Au fil des événements
 

23 mars 2006

   

Université Laval

Maryse Turcotte décroche l'or

L'étudiante en médecine et haltérophile remporte les grands honneurs dans la catégorie des 53 kilos aux Jeux du Commonwealth

par Yvon Larose
Maryse Turcotte, étudiante au doctorat en médecine à l'Université Laval et haltérophile de calibre international, espérait remporter la médaille d'or aux Jeux du Commonwealth, et ce, malgré un temps d'entraînement réduit, comparé à ce qu'elle avait l'habitude de faire. Comme elle était en pleine semaine d'examens, elle n'est arrivée à Melbourne, en Australie, que 24 heures avant sa compétition qui se tenait vendredi dernier, le 17 mars.

 

Malgré les contraintes, son souhait a été exaucé puisqu'elle a remporté la médaille d'or dans la catégorie des 53 kilos. Sa victoire, l'étudiante-athlète l'a obtenue en soulevant 80 kilos à l'arraché et 108 kilos à l'épaulé-jeté. Un total de 188 kilos qui constitue un nouveau record des Jeux.

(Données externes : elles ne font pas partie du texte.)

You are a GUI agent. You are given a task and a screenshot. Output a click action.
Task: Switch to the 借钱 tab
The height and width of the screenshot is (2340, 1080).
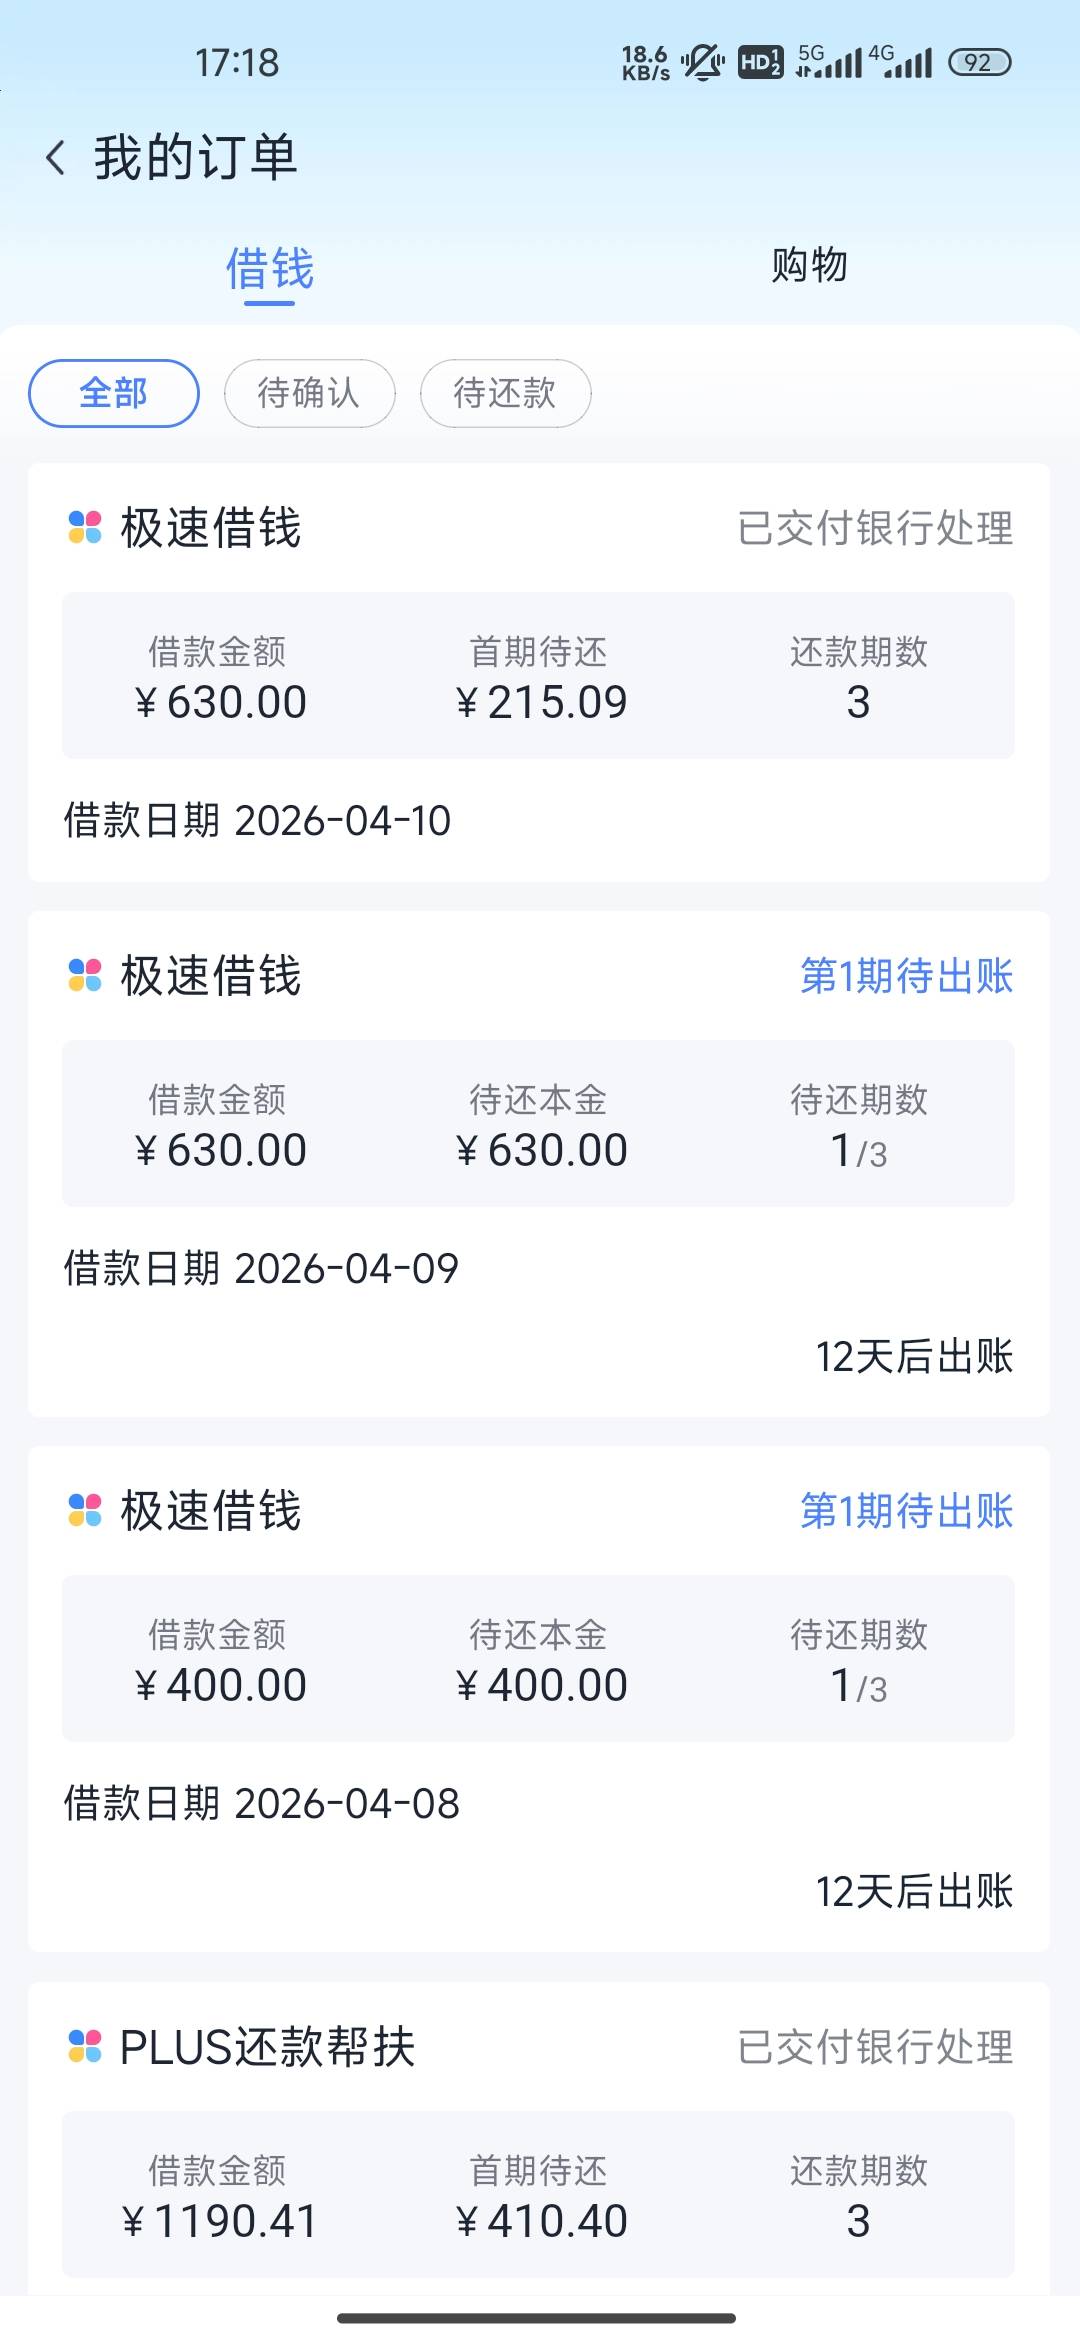(269, 268)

"Sur le plateau après mon dernier épaulé-jeté, je suis restée cinq secondes immobile et j'ai fixé la salle en me disant que c'était peut-être une des dernières fois que je regardais une salle comme ça lors de grands Jeux, a déclaré Maryse Turcotte en conférence de presse. J'étais contente mais j'avais aussi un peu de tristesse. Après plusieurs années dans le sport, ça commence à ressembler à la fin pour moi et ce n'est pas facile à vivre." Elle a ajouté que sa médaille d'or représente beaucoup pour elle. "J'ai 31 ans, j'étudie en médecine et c'est vraiment difficile de combiner l'entraînement et mes études. J'ai relevé un gros défi en remportant cette médaille même si je ne suis pas dans les conditions idéales d'athlète. Je suis contente de l'avoir fait."

Depuis 1995, Maryse Turcotte s'est toujours classée parmi les sept premières de sa catégorie aux Championnats du monde. Ses meilleures performances à vie, elle les a réalisées aux Jeux olympiques d'Athènes, en 2004. Ses 90 kilos (198 livres) à l'arraché et ses 120 kilos (265 livres) à l'épaulé-jeté lui ont valu une onzième place. Outre ses deux participations olympiques, dont une quatrième place à Sydney, en Australie, en 2000, elle a récolté trois médailles aux Championnats du monde. Plus tôt cet hiver, elle déclarait au Fil que la recette de son succès tenait à deux choses: une énorme capacité de travail physique et une détermination à toute épreuve. "L'aspect génétique qui m'avantage est ma très grande capacité de travail, a-t-elle expliqué. Je peux m'entraîner deux fois par jour, à raison de deux heures et demie la séance, pendant cinq jours. Et si mon entraîneur me demande de faire une onzième séance d'entraînement pendant la fin de semaine, je peux le faire." Selon elle, il faut être capable de s'entraîner suffisamment longtemps pour développer la force. "Mais l'entraînement est quelque chose de difficile et d'exigeant. C'est un gros défi de s'améliorer, tant au niveau technique qu'en flexibilité et en puissance."

Maryse Turcotte a eu son premier contact avec l'haltérophilie en 1991, à l'âge de 15 ans. Pour la jeune sportive accomplie, ce fut le coup de foudre. "Jusque-là, racontait-elle au Fil, j'avais pratiqué régulièrement plusieurs sports, notamment le soccer. J'ai tout de suite aimé l'haltérophilie. Cet univers sportif était à l'opposé de ce que j'avais connu. J'avais fait beaucoup de sport depuis l'âge de cinq ans, ce qui fait que, dès mes débuts, mes jambes étaient très fortes comparées aux autres filles et même aux garçons de mon âge. Un an plus tard, j'avais dit à mon entraîneur qu'un jour je gagnerais une médaille aux Championnats du monde!"